What Is Spinal Stenosis?
A “stenosis” is when there is a narrowing of a structure. Spinal stenosis refers to a narrowing of the spine. When this occurs, the spinal cord becomes compressed. This can affect the brainstem, spinal cord, nerve roots and peripheral nerves. Stenosis can pinch the nerves, and cause issues far away from the spinal cord itself.
What Are The Symptoms of Spinal Stenosis?
Spinal stenosis can cause pain, numbness, tingling, loss of balance control, muscle weakness, muscle atrophy, and loss of the ability to walk. It starts off as a minor issue, and gets worse over time.
How Is Spinal Stenosis Diagnosed?
After reviewing the medical history, the next step is to do a thorough neurological examination. The doctor should check vestibular (balance) function; assess the sensory pathways and the motor pathways. The doctor will consider risk factors such as cigarette smoking, obesity and muscle tone.
After this an imaging study (x-ray, MRI, CT Scan) is often warranted. Things that are checked for include arthritis, herniated disc, bone infections, thickening of the ligaments, and other bone problems.
What Is the Medical Standard for Treating Spinal Stenosis?
The standard of care for treating spinal stenosis includes non-steroidal anti-inflammatory medications, cortisone injections, opioids, and anti-seizure medications (like Gabapentin and Lyrica). Medical doctors might refer the patient to a physical therapist to build strength and improve muscle function.

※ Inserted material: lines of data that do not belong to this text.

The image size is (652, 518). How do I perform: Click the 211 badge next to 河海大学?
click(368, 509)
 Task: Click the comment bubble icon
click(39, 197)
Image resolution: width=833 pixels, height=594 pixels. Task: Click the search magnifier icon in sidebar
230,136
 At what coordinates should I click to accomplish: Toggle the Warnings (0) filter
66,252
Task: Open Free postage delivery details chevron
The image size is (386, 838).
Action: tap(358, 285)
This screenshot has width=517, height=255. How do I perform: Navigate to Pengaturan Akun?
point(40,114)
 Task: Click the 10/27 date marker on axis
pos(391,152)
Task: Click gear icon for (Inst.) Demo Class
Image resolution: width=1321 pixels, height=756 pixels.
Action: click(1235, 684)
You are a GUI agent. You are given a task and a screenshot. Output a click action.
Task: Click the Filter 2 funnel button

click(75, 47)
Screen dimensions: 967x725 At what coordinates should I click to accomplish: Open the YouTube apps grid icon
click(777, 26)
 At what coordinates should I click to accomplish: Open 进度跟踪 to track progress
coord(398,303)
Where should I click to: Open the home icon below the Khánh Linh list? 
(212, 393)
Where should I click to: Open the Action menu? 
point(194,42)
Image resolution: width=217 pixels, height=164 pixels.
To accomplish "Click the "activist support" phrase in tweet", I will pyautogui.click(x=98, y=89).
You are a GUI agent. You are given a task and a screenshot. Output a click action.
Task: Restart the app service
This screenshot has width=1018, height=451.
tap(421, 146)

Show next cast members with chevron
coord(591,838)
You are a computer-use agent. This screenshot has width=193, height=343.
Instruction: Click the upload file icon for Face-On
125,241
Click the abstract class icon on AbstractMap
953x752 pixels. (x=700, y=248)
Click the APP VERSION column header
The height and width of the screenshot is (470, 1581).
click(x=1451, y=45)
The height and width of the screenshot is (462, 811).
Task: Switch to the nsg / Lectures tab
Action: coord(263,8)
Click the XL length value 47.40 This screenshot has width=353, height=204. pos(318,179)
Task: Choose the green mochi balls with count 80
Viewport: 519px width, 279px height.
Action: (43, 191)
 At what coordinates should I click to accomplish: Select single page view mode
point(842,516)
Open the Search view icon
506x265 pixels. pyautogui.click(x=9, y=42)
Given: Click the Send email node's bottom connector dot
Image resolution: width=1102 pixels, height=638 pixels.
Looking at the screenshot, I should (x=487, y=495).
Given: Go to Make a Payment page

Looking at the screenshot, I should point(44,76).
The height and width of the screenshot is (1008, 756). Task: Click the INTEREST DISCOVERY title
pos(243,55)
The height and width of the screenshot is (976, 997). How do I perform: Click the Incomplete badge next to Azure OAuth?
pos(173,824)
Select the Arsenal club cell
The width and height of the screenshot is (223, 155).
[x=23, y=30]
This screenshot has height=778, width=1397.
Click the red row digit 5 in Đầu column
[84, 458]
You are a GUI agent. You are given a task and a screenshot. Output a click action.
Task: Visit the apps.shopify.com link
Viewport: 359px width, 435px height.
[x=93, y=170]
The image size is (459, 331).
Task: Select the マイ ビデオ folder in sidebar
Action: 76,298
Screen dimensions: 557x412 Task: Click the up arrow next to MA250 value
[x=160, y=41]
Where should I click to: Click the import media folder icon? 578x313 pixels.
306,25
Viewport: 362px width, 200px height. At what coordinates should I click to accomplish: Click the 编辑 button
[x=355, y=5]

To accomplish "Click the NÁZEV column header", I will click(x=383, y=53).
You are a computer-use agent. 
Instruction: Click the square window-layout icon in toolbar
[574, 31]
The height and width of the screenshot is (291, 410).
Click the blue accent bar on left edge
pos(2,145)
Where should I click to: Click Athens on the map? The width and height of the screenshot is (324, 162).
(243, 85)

Surgery is considered when the patient fails to respond to medical interventions. Common procedures include attempting to decompress the spinal cord via laminectomy. Outcomes vary, and like all surgeries, there are risks.
What Is Our Approach to Providing Spinal Stenosis Relief?
Our approach gets excellent outcomes with some patients feeling better after only a few treatments. Each client needs to be evaluated first to determine if they are a good candidate for treatment. If the individual is within our ability to provide a good outcome, they will be accepted into our care plan. If the problem is so bad that I don’t feel they would do well with the treatments, they may need to be referred out.
Frequently Asked Questions
When is surgery needed for spinal stenosis?
Surgery should only be considered after you have first tried every conservative treatment first.
What activities should you avoid with spinal stenosis?
You want to avoid any high-impact activities (like running, plyometric exercises, aerobics, etc..), and focus on low-impact activities (like swimming, walking, and resistance training).
What causes spinal stenosis?
Stenosis can be caused by arthritis, herniated disc, infections, thickening of the ligaments, and gradual narrowing of the vertebral canal.
How do you test for spinal stenosis?
After reviewing the medical history, the next step is to do a thorough neurological examination. The doctor should check vestibular (balance) function; assess the sensory pathways and the motor pathways. The doctor will consider risk factors such as cigarette smoking, obesity, and muscle tone. After this, an imaging study (x-ray, MRI, CT Scan) is often warranted.
What is the prognosis for spinal stenosis?
The prognosis of spinal stenosis depends on the severity of the problem, if it is affecting neurological function, complicating factors, the patient’s age, and their own innate recuperative powers of recovery. There is one rare occasion where surgery is needed. It is called cauda equina syndrome. This results when the spinal cord is so badly compressed, it affects bowel & bladder function. However other than that, stenosis can be managed through conservative non-surgical means.